Upper Airway Immune Dysfunction in Childhood Otitis Media with Effusion

Abstract

Introduction: Otitis media with effusion (OME) is the most common reversible cause of hearing loss in children. It is frequently treated with insertion of ventilation tubes with or without adjuvant adenoidectomy. The mechanism by which adenoidectomy resolves OME remains unknown. Understanding this may reveal biological insights for the development of novel therapeutics which could obviate the need for surgical intervention in young patients. Methods: I have obtained clinical specimens of adenoid tissue from children with and without OME across early childhood. These have been analysed using suspension-based and spatial highthroughput genomics, providing a cell and gene library across key microanatomical compartments at the resolutions of single cells. I have validated the transcriptomic findings using multiplexed imaging and tested them functionally using B cell immunoassays. Results: I have generated the first ‘cell atlas’ of the human adenoid; comprising 45,000 cells and 30,000 genes. I have identified specific immune dysfunction in patients with OME, including arrested B cell maturation in germinal centres, with consequently reduced abundance and function of IgA secreting plasma cells. Gene set enrichment analysis revealed impairments in cellular homeostasis, mechanisms of B cell class-switching, and cell-to-cell communication

programmes.
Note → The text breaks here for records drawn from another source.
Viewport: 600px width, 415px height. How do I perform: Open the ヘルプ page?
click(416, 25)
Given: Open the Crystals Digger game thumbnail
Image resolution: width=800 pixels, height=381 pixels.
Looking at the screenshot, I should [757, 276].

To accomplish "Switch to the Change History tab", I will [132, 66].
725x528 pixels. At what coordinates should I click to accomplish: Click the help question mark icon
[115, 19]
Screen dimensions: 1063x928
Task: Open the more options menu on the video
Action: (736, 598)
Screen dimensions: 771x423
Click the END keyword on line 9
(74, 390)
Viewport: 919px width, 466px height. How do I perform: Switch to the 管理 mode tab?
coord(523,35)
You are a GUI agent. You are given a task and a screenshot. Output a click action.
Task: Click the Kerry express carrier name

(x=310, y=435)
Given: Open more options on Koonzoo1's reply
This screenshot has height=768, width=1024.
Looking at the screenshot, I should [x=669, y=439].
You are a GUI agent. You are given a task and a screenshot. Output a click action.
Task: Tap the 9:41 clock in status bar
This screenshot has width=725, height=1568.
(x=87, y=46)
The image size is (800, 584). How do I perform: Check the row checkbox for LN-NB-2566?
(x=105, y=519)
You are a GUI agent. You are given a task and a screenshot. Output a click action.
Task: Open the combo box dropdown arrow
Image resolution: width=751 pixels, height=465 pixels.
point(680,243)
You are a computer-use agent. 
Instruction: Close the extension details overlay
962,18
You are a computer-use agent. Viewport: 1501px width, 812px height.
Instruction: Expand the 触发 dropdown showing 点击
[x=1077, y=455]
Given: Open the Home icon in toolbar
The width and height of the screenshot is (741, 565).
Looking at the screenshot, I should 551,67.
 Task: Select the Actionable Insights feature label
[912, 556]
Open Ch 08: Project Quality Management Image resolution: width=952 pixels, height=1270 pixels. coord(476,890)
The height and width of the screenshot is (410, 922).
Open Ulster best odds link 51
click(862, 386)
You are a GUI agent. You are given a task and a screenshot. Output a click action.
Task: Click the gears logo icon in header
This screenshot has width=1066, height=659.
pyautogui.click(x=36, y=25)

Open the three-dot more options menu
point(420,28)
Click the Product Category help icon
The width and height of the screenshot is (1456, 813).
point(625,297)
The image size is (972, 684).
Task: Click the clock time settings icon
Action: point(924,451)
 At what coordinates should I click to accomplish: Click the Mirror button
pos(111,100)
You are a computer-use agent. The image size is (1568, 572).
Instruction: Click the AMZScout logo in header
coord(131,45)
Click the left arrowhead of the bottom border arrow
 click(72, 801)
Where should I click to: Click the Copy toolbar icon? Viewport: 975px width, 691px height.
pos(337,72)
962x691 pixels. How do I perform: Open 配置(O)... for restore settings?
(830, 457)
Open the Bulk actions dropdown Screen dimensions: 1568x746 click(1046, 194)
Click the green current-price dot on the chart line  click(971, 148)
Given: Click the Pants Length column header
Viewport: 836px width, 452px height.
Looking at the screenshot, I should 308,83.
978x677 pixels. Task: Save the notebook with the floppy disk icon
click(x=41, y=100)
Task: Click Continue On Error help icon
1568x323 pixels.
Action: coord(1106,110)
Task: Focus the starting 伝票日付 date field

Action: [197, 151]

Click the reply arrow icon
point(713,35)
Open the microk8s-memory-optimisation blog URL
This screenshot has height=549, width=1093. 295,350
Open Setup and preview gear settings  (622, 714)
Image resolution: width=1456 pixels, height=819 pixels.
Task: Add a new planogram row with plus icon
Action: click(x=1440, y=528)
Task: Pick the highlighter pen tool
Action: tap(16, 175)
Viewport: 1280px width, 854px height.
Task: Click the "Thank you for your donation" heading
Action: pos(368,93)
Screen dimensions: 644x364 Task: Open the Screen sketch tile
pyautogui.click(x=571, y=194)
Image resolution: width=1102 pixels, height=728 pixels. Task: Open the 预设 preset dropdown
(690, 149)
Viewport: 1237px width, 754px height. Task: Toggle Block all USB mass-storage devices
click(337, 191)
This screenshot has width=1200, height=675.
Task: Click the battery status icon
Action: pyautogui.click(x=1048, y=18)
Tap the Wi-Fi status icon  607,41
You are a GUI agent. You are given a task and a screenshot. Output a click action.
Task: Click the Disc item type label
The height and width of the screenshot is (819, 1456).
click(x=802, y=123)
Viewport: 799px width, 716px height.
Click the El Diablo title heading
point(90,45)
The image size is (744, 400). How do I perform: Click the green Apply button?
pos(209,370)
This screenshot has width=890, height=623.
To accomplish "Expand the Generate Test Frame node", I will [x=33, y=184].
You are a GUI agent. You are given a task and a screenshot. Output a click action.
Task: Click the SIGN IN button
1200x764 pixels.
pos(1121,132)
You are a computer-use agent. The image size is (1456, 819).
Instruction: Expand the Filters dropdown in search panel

The in-situ profiling of cells showed that dysfunctional populations sit close to the mucosal surface and may be amenable to modulation with intranasal topical agents. Conclusion: I have shown that OME is associated with a mucosal immunodeficiency in the nasopharynx. Future research should focus on augmenting IgA production in the upper airway mucosa, potentially via mucosal vaccinations, and evaluating this in laboratory models of OME.